Excessive memory consumption when syncing a long way up to the `canonical head` #3207

mjfh · 2025-04-10T11:24:12Z

Since PR #3191 the Nimbus EL has an annoying memory problem in the FC module as the syncer does not update base anymore while importing blocks. This happens at least when the syncer has to catch up a long way.

Previously, there was a kludge related to the syncer which used the forkChoice() function for base update.

Now base can only be updated if the CL triggers a forkChoiceUpdated which has no effect if the update is out of scope for the FC module, which in turn happens when syncing for an old or pristine database state.

In fact, this leads to a similar situation to when mainnet was unable to finalise transactions globally.

For the attached screenshot, I ran the syncer overnight (with turned off CL) and had the following memory usage in the morning

78.9GiB virtual (from metrics screen)
41.4GiB physical (from metrics screen)
22GiB extra swap space freed after stopping the process

As it seems, a big machine can handle the situation to an extend but the execution throughput decreases.

The text was updated successfully, but these errors were encountered:

KolbyML · 2025-04-10T15:04:49Z

@mjfh is #3202 the PR you meant to link?

mjfh · 2025-04-10T15:35:06Z

Ops, was the wrong one -- lol
Thanks for noticing

mjfh · 2025-04-10T15:38:34Z

was somehow related to issue 3202 :)

jangko · 2025-04-22T00:17:38Z

fixed by #3204

jangko · 2025-04-22T11:23:30Z

Looks like the the problem not cured thoroughly. Need more investigation.

advaita-saha · 2025-04-22T11:34:48Z

Looks like the the problem not cured thoroughly. Need more investigation.

has the memory usage improved than before or exactly same as before ?

jangko · 2025-04-24T10:29:19Z

When syncing with hoodi using an empty database, initially everything looks ok, the base can move forward.
(apply #3237).

But when the gap is wider, the base stop moving. I'm not sure why CL suddenly request sync from head < 10K, then jump to > 200K+.

The problem is syncer downloading forward from known FC base(even though the segment request is reverse), but FC expecting the syncer to download backward from head.

Of course the FC expectation not satisfied by the syncer because the finalized hash(pendingFCU) not resolved into latestFinalizedNumber.

IIRC from discord discussion we agree on the syncer have two phase:

Download headers from head to known base, and put it into cache. Probably also start another new session if CL request new target.
Then download the block or body forward and import into FC.

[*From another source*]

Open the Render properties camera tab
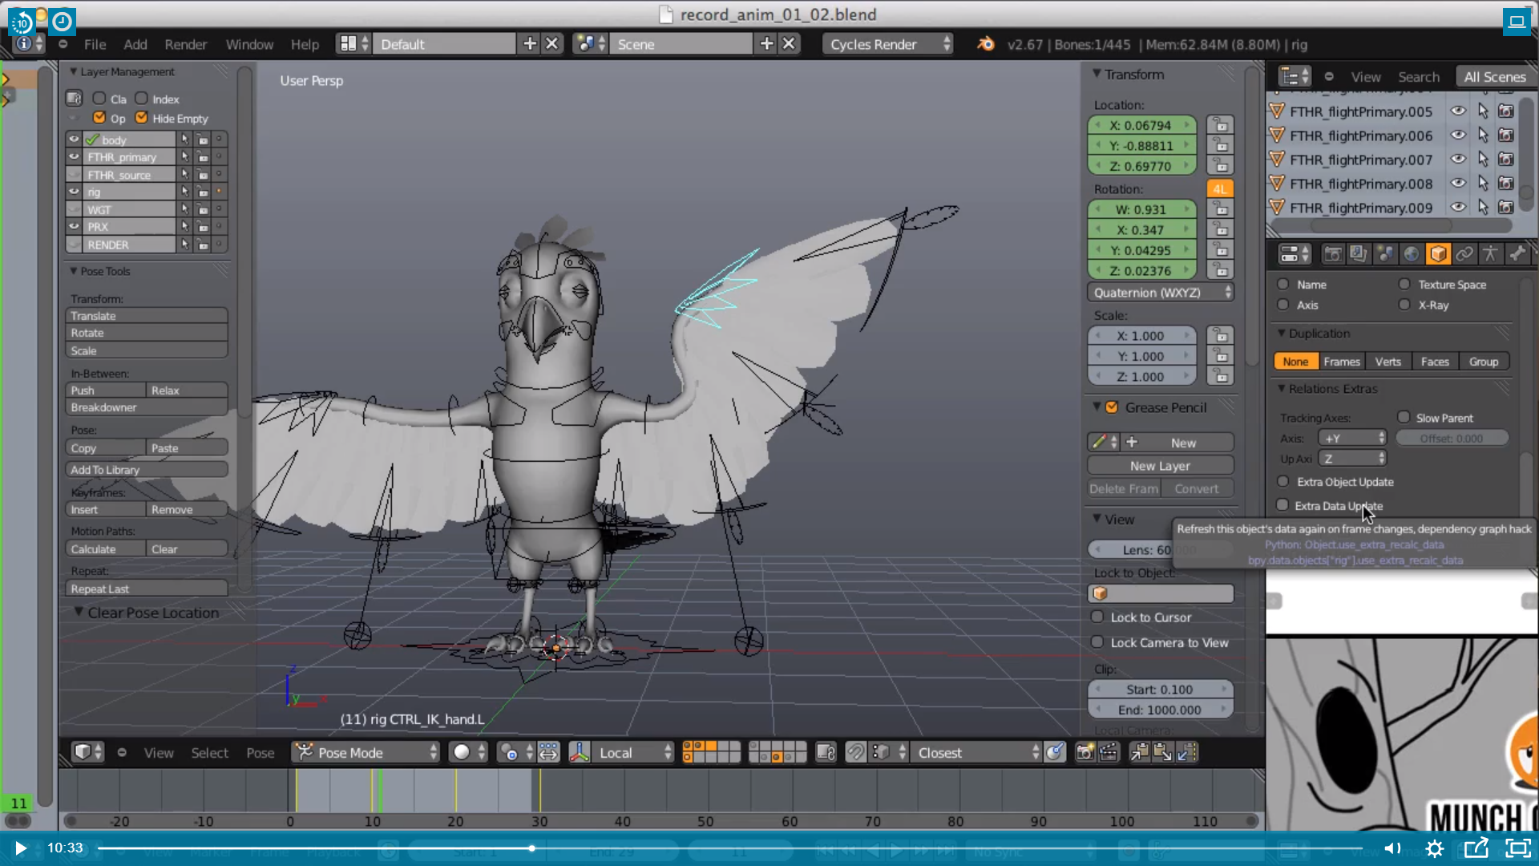 pyautogui.click(x=1332, y=254)
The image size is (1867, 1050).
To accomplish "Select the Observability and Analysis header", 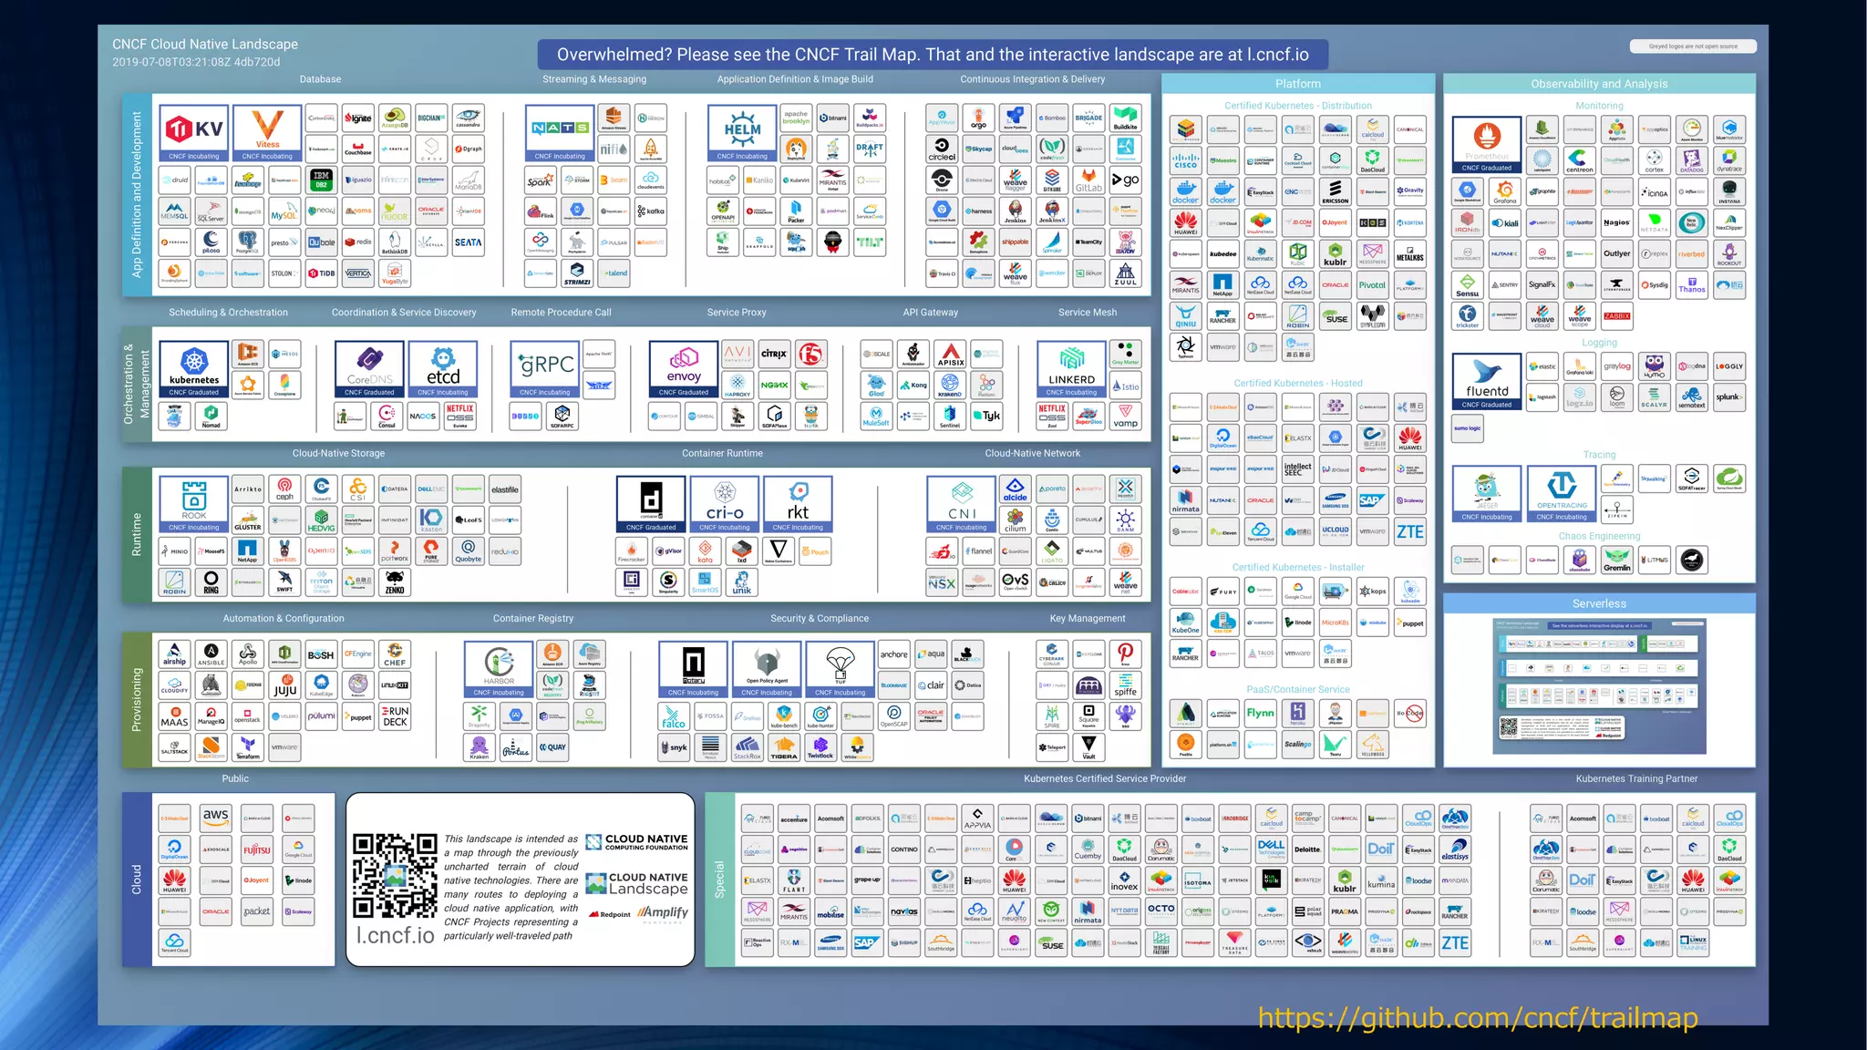I will pos(1599,84).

That is what assume how the syncer works. But looks like not like that.

mjfh · 2025-04-24T12:07:59Z

When syncing with hoodi using an empty database, initially everything looks ok, the base can move forward. (apply #3237).

I observed the same in general although there was an outlier on hoodi when the CL was not fully in sync.

mjfh · 2025-04-24T12:09:04Z

[..]
IIRC from discord discussion we agree on the syncer have two phase:
* Download headers from head to known base, and put it into cache. Probably also start another new session if CL request new target.

* Then download the block or body forward and import into FC.
That is what assume how the syncer works. But looks like not like that.

That is exactly how it works apart from the fact that the CL cannot start a new syncer session while the current one is running.

jangko · 2025-04-25T10:26:14Z

Sync session 1
base=5324 head=5535 target=8539
download headers 8539..5536
resolved fin = 8468
download bodies 5536..8539

Sync session 2
base=8320 head=8539 target=9227
download headers 9227..8540
resolved fin = 9141
download bodies 8540..9227

Sync session 3
base=#8988 head=#9227 target=#9531
download headers 9531..9228
resolved fin = 9437
download bodies 9228..9531

Sync session 4
base=#9292 head=#9531 target=#259894
download headers 259894..9532
resolved fin = 9894    # <------------- ???????? 
download bodies 9532..... way past resolved fin, base is not moving anymore during this session lifetime.

EL=nimbus
CL=nimbus

Both FC and syncer expect CL give finalized hash near the target, not near the head.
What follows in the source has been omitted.